What needs to be done: Among the entries below, find every line that has "computer" and pull it out.

Source material:
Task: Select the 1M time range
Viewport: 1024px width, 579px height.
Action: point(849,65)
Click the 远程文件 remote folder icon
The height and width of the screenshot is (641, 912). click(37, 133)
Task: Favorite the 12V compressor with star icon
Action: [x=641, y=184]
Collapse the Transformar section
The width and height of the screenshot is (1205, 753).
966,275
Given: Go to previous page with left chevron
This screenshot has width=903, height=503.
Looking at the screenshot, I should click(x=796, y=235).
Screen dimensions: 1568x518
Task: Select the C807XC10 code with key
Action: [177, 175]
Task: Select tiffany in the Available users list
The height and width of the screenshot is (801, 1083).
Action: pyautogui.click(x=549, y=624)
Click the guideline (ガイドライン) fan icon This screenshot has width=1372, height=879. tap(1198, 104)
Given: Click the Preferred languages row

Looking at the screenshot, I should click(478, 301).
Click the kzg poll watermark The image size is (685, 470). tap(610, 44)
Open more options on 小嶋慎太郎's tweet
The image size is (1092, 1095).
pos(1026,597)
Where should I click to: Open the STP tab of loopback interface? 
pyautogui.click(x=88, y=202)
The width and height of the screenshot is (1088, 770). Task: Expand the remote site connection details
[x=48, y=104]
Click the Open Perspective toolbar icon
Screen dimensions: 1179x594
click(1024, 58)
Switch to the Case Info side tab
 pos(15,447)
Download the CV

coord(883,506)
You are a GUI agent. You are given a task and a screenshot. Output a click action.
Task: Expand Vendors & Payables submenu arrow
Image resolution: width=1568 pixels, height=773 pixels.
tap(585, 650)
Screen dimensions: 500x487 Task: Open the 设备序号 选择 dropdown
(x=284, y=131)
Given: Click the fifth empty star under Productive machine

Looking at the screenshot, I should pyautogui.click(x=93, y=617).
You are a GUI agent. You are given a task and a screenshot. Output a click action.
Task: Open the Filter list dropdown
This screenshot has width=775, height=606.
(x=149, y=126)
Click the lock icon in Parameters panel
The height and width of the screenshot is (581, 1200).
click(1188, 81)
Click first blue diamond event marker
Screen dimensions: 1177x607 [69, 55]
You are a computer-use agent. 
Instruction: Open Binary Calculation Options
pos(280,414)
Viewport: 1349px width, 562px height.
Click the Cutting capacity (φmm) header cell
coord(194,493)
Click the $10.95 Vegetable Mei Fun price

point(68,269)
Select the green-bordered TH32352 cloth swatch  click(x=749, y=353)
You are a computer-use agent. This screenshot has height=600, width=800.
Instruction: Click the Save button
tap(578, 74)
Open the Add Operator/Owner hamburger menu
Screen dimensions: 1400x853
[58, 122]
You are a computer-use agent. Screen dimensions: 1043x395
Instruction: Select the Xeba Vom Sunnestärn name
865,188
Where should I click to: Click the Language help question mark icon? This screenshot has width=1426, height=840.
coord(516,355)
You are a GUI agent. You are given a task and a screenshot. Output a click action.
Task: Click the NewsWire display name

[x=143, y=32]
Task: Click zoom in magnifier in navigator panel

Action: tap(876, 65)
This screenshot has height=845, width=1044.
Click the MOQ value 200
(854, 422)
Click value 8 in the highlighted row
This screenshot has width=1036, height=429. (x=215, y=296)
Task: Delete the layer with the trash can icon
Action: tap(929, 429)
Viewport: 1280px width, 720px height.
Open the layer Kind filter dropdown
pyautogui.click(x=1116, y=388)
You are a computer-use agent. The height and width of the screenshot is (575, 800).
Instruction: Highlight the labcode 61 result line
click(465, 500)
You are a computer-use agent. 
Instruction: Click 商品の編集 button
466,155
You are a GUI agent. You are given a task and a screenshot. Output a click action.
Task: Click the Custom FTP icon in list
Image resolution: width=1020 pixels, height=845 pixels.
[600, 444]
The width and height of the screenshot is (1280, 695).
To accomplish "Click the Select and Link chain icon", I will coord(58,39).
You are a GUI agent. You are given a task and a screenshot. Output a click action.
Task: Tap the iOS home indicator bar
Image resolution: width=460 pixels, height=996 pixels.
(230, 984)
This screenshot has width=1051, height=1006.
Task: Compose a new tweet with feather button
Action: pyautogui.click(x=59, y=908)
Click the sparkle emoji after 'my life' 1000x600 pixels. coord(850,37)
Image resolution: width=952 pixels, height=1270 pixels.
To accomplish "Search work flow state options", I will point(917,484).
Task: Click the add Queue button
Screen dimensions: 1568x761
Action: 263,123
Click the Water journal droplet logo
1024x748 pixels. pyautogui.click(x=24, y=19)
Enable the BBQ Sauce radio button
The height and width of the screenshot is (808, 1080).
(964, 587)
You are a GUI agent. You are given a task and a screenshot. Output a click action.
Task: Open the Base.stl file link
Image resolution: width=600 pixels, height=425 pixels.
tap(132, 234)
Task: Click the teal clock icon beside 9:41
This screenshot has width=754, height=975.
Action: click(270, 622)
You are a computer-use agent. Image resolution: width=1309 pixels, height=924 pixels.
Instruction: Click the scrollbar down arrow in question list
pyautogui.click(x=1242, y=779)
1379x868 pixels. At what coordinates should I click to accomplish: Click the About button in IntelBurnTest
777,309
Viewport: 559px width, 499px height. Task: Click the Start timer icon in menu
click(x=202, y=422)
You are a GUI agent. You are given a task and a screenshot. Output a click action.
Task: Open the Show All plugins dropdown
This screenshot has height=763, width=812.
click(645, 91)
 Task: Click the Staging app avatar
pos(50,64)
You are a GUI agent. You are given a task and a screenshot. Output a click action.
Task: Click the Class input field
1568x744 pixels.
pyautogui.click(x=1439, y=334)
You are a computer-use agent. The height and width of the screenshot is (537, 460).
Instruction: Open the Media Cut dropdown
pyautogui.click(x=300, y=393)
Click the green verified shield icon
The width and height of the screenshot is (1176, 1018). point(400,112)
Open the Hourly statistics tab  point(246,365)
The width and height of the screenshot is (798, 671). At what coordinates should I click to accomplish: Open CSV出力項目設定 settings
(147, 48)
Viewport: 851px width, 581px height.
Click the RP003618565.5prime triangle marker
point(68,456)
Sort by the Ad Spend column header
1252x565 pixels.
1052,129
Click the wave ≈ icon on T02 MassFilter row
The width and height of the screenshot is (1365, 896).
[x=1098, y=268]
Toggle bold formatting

Task answer:
You are a computer-use agent. 
You are a computer-use agent. This screenshot has height=600, width=800.
You are a computer-use agent. Screen dimensions: 1043x395
You are a computer-use agent. The height and width of the screenshot is (575, 800).
You are a computer-use agent. 
You are a computer-use agent. Image resolution: width=1309 pixels, height=924 pixels.
You are a computer-use agent. The height and width of the screenshot is (537, 460).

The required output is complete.